Nike Inc. (NKE) - Get Report shares slipped lower Friday after the world's biggest sports apparel company said the coronavirus pandemic will have a 'material' impact on its wholesale operations amid store closures and supply-chain disruptions.
Nike said nearly all of its wholly-owned and partner stores in China and South Korea have re-opened, although foot traffic remains below trend, following COVID-19 shutdowns in March that resulted in 'significant' reductions in wholesale revenues and higher inventories.
That trend, however, is being partially offset by a surge in digital engagement, Nike said in an investor update, with "accelerated new member acquisition and strong digital demand across the global marketplace". Nike stores are also re-opening in Europe, as well as in north America, and digital fulfillment capacity is being increased to meet the rise in demand.

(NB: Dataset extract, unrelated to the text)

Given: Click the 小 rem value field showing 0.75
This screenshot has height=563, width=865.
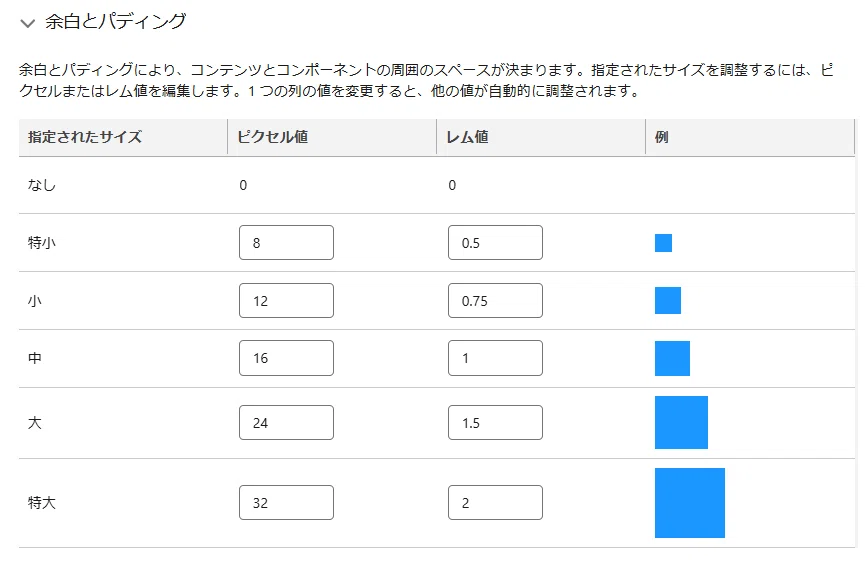Looking at the screenshot, I should [x=495, y=301].
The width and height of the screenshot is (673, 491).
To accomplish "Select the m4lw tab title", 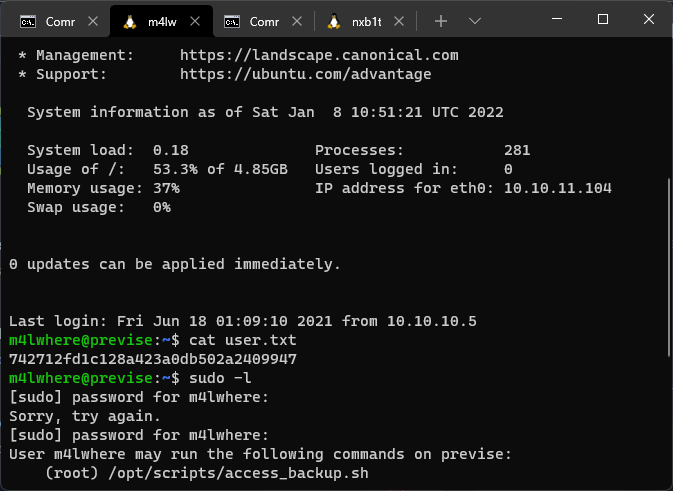I will (163, 20).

"We are operating in a dynamic environment which will continue to evolve," the company said in a statement late Thursday. "Furthermore, the full extent of the impact of the COVID-19 pandemic on NIKE’s operational and financial performance remains uncertain and will depend on many factors outside of NIKE’s control."
"Additional updates will be provided during our fourth quarter earnings call, " which is expected on June 20.

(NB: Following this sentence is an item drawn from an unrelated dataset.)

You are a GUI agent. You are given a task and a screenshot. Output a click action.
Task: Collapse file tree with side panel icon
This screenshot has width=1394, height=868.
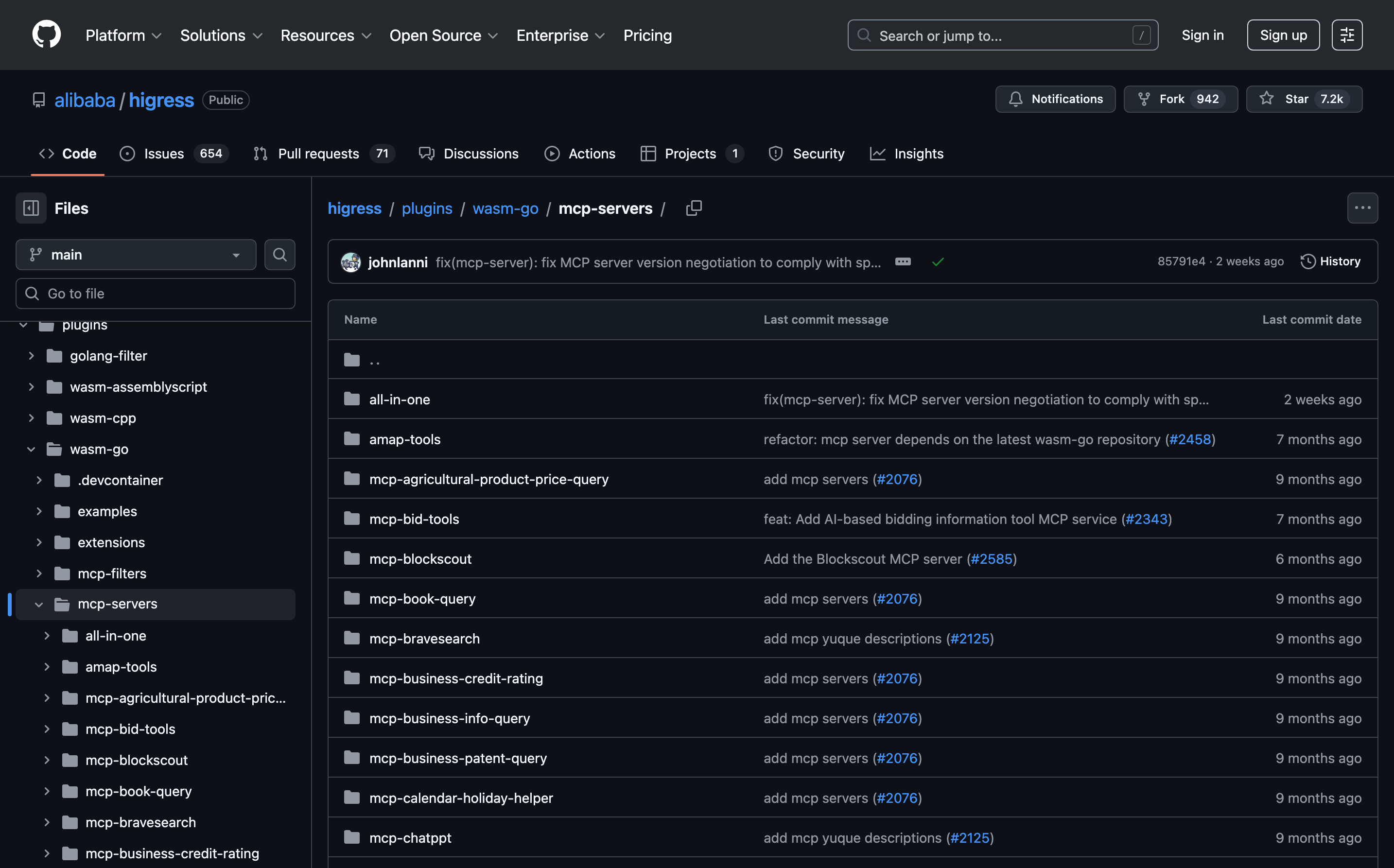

Nike shares were marked 1.5% lower at $85.37 each in early Friday trading, compared 0.6% pullback for the Dow Jones Industrial Average. The move would extend the stock's year-to-date decline to around 15.4%.
"We expect China to have a different recovery arc than other regions (and Nike to have different recovery arc than other brands); however, this is encouraging," said BMO Capital Markets analyst Simeon Siegel after the Nike update.
"As all retailers/brands essentially hit various degrees of pause on their businesses, we believe those best capitalized sit in enviable positions to go on the offense and strategize how to thrive post-COVID-19 rather than simply survive," he added. "We expect Nike will feel the dislocation expected to be felt across retail; however, we also believe it is best situated to grab share through the havoc."
Nike's China operations, which the company told investors last year "continues to set the pace" for the company's global growth, are are also a subject of domestic controversy amid the heightened tensions between Washington and Beijing.
Republican Senator Marco Rubio, along with House Democrat James McGovern, have co-sponsored the Uyghur Forced Labor Prevention Act, which seeks to put the burden of proof on U.S. companies with links to the Xinjiang region of China that their products were not made by forced labor.
Ethnic Uyghurs, one of the few Islamic groups in China, are suspected of being forced to work against their will in the region, a charge Beijing has repeatedly denied.
"Nike remains dedicated to ethical and responsible manufacturing and we are deeply committed to ensuring the people who make our product are respected and valued," the company said in a statement earlier this year.
"While Nike does not directly source products from the Xinjiang Uighur Autonomous Region (XUAR), and does not have relationships with the Haoyuanpeng Clothing Manufacturing, Qingdao Jifa Group, or Esquel facilities in XUAR," the statement added. "We have been conducting ongoing diligence with our suppliers in China to identify and assess potential risks related to employment of people from XUAR.